• Your assignment: Go to the line holding "Task: Select Pretrained language pii entities" in the data below and repeat it exactly, then each line after it up to and including the one holding "Given: Click the shopping". Omit pictures.

• Source material:

%%

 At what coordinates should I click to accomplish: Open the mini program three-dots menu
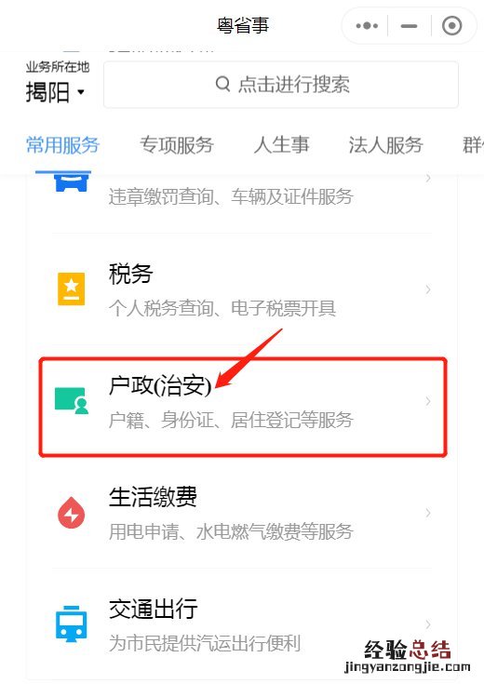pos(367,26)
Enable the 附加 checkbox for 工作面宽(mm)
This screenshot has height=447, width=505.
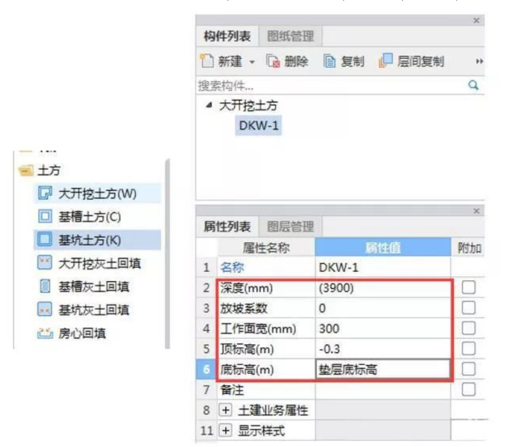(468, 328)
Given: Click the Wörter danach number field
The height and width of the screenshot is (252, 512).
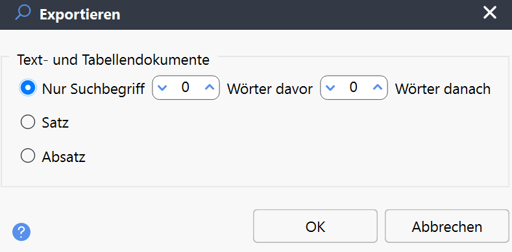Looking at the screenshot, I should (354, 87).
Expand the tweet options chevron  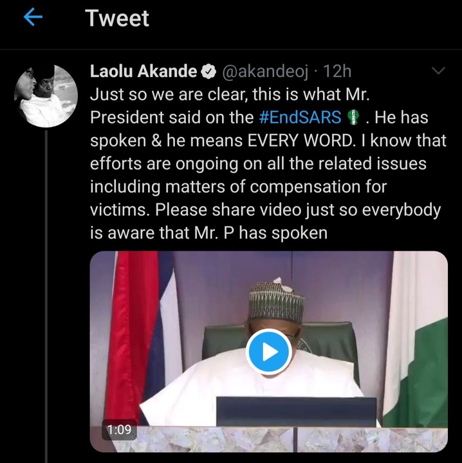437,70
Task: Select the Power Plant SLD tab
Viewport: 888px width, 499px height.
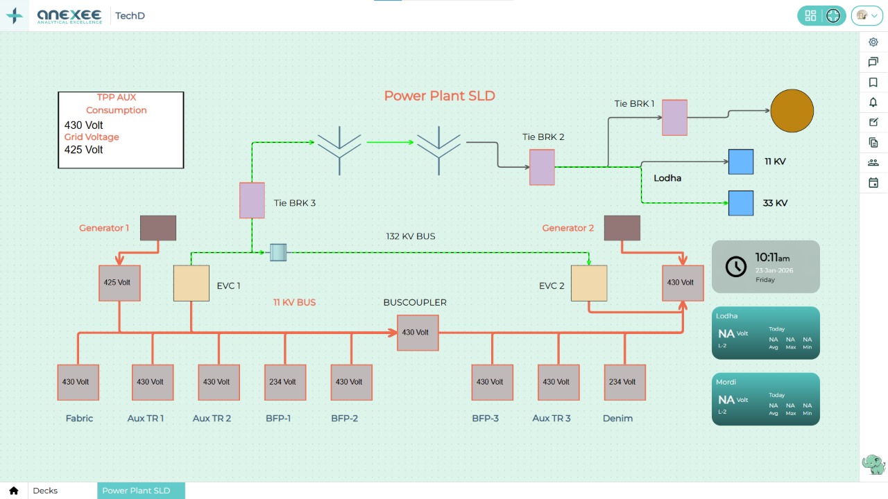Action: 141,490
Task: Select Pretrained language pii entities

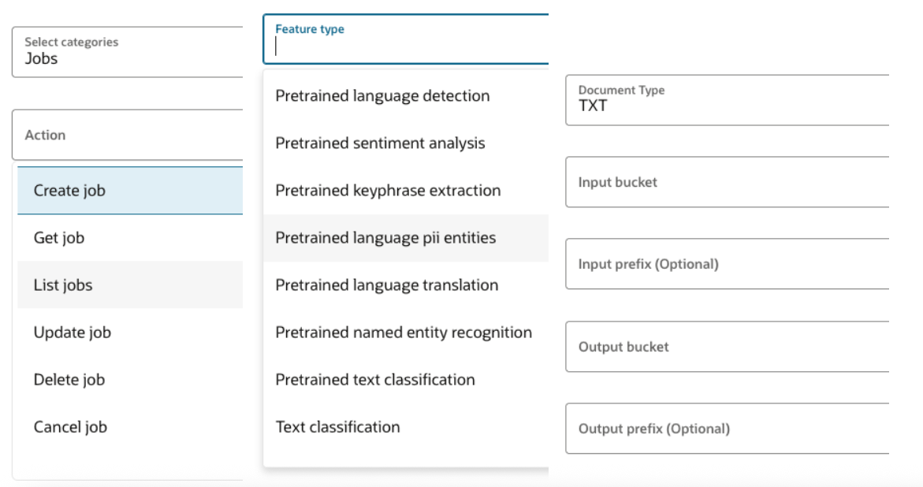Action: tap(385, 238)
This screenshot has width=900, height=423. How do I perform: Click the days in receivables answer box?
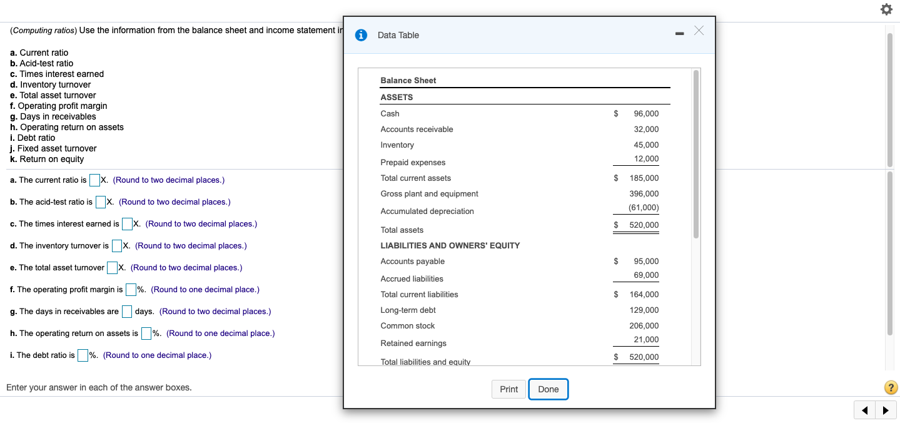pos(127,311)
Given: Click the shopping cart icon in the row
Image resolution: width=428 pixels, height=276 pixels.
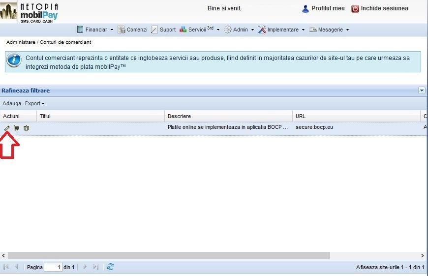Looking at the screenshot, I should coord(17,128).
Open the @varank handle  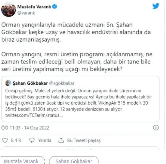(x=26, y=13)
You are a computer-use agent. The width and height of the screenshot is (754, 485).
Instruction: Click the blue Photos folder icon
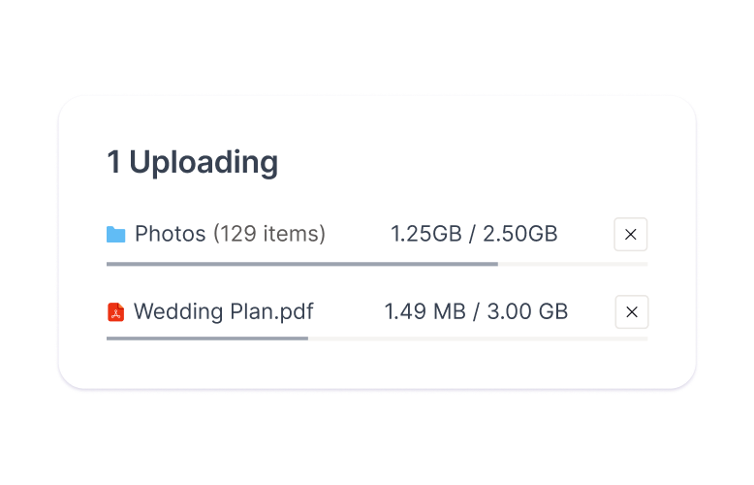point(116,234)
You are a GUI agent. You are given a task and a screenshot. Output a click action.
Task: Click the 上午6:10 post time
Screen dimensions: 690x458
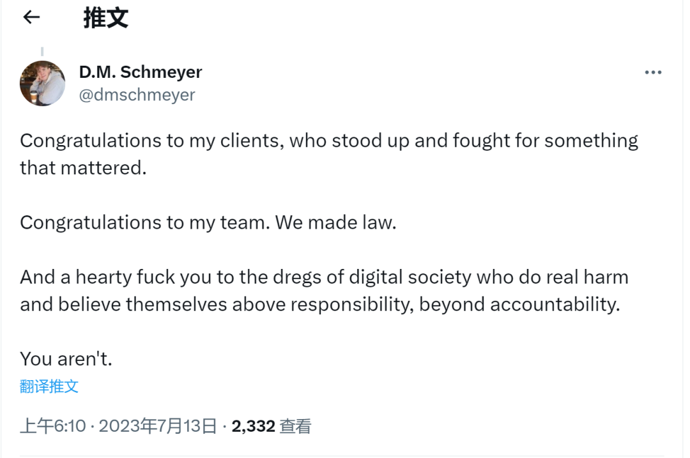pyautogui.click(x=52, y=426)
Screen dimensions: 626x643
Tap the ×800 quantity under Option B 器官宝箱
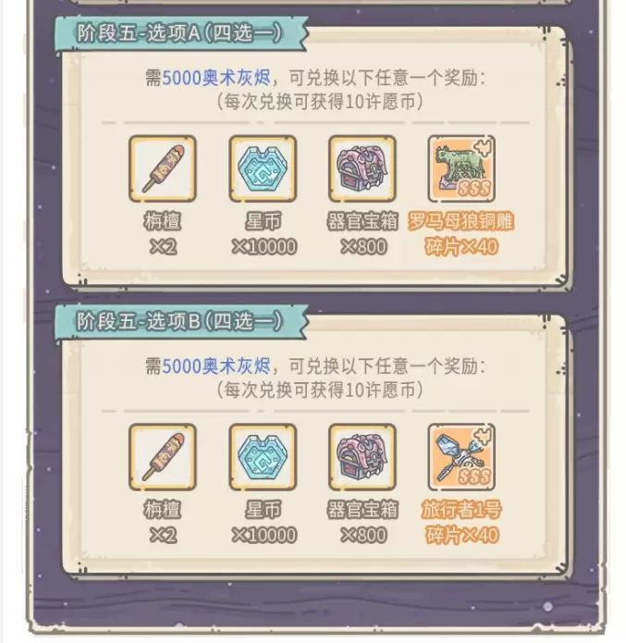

%%

• Output for this task:
Task: Select Pretrained language pii entities

Action: tap(385, 238)
This screenshot has width=900, height=423. How do I perform: Click the days in receivables answer box?
pos(127,311)
Given: Click the shopping cart icon in the row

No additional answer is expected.